++++ EXERCISE DATA ++++

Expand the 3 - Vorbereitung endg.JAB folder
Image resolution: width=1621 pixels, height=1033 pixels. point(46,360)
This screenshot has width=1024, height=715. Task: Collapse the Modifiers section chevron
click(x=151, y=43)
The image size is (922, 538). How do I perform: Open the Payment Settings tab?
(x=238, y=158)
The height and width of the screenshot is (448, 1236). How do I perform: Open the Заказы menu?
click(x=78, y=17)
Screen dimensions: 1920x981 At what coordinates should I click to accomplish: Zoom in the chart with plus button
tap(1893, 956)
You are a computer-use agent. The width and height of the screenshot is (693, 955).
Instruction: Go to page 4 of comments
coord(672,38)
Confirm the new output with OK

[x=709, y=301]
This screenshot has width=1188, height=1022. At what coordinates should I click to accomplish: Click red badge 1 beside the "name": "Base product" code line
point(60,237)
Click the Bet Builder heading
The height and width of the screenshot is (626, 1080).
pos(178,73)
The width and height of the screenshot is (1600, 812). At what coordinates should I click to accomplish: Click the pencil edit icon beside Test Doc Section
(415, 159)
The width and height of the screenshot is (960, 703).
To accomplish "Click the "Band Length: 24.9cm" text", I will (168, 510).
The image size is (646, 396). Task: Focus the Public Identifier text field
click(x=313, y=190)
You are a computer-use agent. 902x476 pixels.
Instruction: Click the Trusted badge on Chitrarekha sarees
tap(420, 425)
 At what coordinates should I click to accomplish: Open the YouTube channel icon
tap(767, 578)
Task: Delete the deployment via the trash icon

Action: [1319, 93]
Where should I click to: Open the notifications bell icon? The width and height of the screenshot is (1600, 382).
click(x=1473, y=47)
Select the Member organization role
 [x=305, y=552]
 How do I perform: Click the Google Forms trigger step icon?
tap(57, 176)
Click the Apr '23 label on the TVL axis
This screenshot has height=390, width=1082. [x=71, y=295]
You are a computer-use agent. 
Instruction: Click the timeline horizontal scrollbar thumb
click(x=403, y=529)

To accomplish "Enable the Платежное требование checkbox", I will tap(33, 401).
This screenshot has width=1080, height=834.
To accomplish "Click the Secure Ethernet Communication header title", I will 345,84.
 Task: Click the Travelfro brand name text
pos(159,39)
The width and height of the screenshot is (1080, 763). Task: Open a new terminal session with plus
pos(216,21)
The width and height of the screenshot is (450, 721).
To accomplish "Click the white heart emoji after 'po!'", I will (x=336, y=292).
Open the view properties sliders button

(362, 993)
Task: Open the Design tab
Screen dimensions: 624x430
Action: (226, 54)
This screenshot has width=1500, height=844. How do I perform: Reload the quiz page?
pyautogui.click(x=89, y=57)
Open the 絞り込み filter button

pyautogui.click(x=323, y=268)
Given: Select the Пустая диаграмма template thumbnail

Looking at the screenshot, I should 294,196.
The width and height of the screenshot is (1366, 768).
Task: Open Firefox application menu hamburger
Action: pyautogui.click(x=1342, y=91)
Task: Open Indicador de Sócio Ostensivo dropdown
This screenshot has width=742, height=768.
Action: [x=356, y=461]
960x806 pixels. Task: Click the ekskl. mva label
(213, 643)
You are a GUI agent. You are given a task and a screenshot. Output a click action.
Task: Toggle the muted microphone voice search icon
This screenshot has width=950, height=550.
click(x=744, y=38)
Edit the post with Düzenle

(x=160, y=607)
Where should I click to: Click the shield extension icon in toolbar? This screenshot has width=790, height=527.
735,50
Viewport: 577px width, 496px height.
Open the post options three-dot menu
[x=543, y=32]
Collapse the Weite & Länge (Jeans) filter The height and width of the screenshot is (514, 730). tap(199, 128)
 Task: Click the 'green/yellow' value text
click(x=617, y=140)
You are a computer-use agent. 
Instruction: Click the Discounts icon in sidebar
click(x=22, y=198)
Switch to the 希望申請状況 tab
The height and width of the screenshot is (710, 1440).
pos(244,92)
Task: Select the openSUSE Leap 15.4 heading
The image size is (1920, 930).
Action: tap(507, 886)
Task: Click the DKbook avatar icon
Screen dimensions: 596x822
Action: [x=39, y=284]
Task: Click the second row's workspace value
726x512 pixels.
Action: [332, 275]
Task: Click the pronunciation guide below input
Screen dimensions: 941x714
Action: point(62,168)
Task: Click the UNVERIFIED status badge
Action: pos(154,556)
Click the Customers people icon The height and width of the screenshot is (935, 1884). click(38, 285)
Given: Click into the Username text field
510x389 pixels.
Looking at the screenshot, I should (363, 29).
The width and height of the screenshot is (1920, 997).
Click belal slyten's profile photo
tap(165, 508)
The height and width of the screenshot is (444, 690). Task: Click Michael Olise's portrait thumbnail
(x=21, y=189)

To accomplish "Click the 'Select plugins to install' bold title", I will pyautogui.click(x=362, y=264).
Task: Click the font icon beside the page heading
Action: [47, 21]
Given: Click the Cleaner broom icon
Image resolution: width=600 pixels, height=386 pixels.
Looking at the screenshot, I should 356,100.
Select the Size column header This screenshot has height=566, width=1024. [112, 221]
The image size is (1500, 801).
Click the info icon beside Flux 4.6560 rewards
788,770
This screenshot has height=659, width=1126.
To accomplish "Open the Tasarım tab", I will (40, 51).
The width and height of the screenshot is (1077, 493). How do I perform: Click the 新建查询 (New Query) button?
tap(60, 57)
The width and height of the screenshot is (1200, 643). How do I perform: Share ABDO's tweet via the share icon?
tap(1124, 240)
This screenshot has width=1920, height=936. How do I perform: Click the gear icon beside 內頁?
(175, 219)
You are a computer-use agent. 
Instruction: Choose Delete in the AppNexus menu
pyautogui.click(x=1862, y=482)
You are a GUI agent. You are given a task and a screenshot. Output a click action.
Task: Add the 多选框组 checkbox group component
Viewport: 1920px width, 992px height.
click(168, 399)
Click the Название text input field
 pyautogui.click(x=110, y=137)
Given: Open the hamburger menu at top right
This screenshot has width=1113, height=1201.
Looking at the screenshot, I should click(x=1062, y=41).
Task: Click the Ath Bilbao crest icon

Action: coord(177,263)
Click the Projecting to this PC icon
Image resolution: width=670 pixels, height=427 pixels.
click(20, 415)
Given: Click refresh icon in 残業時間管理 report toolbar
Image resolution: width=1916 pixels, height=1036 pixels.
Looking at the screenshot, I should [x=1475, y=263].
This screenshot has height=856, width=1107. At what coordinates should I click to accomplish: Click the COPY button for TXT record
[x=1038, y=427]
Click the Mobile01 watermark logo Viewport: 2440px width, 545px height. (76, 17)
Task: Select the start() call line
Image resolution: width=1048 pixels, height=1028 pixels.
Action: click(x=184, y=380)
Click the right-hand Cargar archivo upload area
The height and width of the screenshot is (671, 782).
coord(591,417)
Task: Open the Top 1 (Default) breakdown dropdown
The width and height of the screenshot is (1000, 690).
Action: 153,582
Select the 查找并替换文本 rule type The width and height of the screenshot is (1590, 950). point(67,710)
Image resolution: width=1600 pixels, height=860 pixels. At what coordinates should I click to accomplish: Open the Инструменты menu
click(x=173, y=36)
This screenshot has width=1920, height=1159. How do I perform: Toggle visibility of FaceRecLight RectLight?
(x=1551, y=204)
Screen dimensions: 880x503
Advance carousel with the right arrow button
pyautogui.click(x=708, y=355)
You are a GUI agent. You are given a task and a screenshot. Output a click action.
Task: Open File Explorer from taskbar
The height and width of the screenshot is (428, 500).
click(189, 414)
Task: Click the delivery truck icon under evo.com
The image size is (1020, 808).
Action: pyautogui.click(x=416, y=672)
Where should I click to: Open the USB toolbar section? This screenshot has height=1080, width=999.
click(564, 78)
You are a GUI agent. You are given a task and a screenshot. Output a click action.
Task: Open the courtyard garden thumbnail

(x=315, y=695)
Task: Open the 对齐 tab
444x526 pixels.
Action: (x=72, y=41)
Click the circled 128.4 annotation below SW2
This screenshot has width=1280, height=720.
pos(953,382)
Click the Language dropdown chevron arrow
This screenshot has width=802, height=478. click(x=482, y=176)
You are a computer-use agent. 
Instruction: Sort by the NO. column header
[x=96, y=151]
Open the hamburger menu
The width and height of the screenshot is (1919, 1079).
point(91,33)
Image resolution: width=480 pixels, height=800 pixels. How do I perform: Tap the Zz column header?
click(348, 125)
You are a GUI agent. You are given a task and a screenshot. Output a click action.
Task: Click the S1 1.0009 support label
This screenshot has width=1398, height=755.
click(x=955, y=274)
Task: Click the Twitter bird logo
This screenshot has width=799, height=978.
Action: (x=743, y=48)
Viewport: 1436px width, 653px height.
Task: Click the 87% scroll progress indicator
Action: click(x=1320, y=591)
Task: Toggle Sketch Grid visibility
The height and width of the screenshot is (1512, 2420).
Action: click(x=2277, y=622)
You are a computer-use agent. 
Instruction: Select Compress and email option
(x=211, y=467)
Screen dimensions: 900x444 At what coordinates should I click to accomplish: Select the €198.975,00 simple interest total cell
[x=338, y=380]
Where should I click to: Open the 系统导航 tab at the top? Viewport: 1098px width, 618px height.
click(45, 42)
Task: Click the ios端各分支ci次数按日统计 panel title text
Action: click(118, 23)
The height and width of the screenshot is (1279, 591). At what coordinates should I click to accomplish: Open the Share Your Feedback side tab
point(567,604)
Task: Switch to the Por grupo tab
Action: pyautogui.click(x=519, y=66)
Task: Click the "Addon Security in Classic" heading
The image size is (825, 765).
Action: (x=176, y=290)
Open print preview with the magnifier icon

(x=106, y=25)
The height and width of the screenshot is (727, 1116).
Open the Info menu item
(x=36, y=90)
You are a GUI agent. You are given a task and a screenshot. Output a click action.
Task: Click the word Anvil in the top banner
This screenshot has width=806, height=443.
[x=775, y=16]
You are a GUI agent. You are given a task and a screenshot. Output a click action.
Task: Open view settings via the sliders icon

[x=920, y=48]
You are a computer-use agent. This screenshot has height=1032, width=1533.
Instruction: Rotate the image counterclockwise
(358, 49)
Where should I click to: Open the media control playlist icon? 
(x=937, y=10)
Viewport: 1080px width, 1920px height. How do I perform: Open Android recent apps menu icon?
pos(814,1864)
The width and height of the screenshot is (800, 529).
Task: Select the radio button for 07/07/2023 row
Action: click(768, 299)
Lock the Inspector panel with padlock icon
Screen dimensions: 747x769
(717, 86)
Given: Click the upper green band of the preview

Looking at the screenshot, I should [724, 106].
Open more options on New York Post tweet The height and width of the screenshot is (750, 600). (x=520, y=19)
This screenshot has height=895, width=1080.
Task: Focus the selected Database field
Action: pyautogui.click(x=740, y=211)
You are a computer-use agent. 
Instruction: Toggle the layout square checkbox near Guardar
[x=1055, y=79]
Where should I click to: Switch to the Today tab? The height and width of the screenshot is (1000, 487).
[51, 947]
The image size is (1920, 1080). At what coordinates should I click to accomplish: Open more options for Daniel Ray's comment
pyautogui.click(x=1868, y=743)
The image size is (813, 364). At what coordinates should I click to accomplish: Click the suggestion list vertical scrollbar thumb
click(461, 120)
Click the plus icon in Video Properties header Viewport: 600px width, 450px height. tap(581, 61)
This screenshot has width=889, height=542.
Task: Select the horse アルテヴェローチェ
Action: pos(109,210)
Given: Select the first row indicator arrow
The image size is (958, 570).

++++

# WHAT YOU HAVE TO DO:
Look through the entries above. Copy out every line holding the word "logo".

# PROBLEM SOLUTION:
Click the Mobile01 watermark logo Viewport: 2440px width, 545px height. (76, 17)
Task: Click the Twitter bird logo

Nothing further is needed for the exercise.